You are viewing a plain text version of this content. The canonical link for it is here.

Posted to user@flink.apache.org by faaron zheng <fa...@gmail.com> on 2020/03/02 06:55:34 UTC

Question about runtime filter

Hi, everyone

These days, I am trying to implement runtime filter in flink1.10 with
flink-sql-benchmark  according to blink. I mainly change three part of
flink code: add runtime filter rule; modify the code gen and bloomfilter;
add some aggregatedaccumulator  methods according to accumulator.
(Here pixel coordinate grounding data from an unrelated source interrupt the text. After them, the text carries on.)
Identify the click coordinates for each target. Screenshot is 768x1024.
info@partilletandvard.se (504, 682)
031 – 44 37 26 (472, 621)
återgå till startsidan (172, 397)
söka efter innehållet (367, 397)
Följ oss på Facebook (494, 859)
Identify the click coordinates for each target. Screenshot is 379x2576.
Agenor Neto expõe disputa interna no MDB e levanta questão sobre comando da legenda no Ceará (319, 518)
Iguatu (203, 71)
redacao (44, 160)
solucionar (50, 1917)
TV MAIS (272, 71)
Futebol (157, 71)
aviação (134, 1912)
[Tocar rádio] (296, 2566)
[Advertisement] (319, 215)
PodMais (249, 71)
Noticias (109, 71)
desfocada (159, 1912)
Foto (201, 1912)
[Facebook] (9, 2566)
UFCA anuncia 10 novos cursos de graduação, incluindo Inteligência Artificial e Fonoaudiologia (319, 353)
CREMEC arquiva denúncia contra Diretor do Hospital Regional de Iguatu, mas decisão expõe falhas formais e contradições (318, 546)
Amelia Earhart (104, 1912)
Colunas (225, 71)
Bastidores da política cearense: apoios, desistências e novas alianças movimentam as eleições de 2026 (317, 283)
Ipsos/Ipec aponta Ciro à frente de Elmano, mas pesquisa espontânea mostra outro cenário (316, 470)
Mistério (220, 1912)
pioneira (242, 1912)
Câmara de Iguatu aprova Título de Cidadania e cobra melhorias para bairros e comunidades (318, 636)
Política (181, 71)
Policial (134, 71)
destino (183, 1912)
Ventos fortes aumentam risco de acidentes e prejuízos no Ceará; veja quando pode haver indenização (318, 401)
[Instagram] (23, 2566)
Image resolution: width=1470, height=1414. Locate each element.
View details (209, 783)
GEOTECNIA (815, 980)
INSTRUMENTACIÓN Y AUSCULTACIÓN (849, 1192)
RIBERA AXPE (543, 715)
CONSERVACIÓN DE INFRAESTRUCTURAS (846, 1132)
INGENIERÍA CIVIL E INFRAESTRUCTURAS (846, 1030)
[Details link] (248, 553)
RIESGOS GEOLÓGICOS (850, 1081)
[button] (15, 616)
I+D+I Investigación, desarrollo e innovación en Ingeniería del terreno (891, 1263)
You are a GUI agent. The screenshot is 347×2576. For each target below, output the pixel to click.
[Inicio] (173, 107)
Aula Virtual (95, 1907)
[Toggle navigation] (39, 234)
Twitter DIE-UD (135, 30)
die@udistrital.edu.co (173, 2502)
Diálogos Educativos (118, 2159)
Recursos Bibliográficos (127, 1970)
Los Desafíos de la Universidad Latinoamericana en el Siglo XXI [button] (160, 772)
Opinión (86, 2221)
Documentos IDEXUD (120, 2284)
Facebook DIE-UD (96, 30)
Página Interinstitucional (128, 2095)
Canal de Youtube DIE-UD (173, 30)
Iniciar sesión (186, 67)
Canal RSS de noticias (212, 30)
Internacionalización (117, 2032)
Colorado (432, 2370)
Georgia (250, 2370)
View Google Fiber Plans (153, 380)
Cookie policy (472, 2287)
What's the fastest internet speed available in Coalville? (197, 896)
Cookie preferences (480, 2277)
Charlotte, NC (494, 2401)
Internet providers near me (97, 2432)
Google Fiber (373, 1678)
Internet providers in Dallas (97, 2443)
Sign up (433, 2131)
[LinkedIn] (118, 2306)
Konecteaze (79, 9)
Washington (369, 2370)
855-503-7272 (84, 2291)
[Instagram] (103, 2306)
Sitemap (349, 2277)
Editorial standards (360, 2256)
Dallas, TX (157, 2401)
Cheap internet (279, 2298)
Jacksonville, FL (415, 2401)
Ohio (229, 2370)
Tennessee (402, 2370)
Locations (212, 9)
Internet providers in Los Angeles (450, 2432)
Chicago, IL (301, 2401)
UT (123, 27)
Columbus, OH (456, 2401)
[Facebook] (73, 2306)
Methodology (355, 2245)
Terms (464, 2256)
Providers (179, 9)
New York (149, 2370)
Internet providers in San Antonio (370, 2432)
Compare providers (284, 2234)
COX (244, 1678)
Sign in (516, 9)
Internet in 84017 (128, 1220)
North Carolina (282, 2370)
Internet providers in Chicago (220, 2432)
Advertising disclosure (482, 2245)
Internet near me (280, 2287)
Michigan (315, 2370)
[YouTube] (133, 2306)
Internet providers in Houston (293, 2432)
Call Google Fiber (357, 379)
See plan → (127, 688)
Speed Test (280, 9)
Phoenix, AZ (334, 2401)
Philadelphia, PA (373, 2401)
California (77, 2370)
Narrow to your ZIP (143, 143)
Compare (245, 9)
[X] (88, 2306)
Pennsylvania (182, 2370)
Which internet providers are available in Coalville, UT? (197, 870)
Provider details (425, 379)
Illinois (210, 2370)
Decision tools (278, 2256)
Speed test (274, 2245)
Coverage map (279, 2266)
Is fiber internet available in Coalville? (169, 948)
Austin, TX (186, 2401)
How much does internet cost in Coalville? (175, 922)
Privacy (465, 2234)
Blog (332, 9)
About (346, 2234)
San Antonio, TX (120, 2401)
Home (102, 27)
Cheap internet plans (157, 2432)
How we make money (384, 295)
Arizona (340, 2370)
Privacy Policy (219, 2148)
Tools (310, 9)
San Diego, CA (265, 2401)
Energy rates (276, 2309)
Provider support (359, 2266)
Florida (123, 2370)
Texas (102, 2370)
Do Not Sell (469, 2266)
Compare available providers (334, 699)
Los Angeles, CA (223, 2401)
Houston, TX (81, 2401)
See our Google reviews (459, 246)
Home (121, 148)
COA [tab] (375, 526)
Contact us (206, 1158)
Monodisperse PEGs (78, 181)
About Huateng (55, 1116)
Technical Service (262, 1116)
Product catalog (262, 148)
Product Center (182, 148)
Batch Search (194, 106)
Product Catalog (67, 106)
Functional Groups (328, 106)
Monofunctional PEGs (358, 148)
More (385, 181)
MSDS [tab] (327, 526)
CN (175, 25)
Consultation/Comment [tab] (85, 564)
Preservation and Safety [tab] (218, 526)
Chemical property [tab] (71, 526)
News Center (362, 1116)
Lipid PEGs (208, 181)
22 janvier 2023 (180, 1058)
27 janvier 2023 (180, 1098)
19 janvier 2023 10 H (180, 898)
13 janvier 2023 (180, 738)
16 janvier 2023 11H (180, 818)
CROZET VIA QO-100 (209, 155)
Now, It
seems runtime filter works in execution graph as follows:
Source: HiveTableSource(i_item_sk, i_item_id, i_rec_start_date,
i_rec_end_date, i_item_desc, i_current_price, i_wholesale_cost, i_brand_id,
i_brand, i_class_id, i_class, i_category_id, i_category, i_manufact_id,
i_manufact, i_size, i_formulation, i_color, i_units, i_container,
i_manager_id, i_product_name) TablePath: tpcds_bin_orc_2.item,
PartitionPruned: false, PartitionNums: null, ProjectedFields: [0, 10, 12]
-> Calc(select=[i_item_sk], where=[((i_category =
_UTF-16LE'Jewelry':VARCHAR(2147483647) CHARACTER SET "UTF-16LE") AND
(i_class = _UTF-16LE'consignment':VARCHAR(2147483647) CHARACTER SET
"UTF-16LE") AND RUNTIME_FILTER_BUILDER_0(i_item_sk))])

and

Source: HiveTableSource(d_date_sk, d_date_id, d_date, d_month_seq,
d_week_seq, d_quarter_seq, d_year, d_dow, d_moy, d_dom, d_qoy, d_fy_year,
d_fy_quarter_seq, d_fy_week_seq, d_day_name, d_quarter_name, d_holiday,
d_weekend, d_following_holiday, d_first_dom, d_last_dom, d_same_day_ly,
d_same_day_lq, d_current_day, d_current_week, d_current_month,
d_current_quarter, d_current_year) TablePath: tpcds_bin_orc_2.date_dim,
PartitionPruned: false, PartitionNums: null, ProjectedFields: [0, 3] ->
Calc(select=[d_date_sk, d_month_seq], where=[RUNTIME_FILTER_2(d_date_sk)])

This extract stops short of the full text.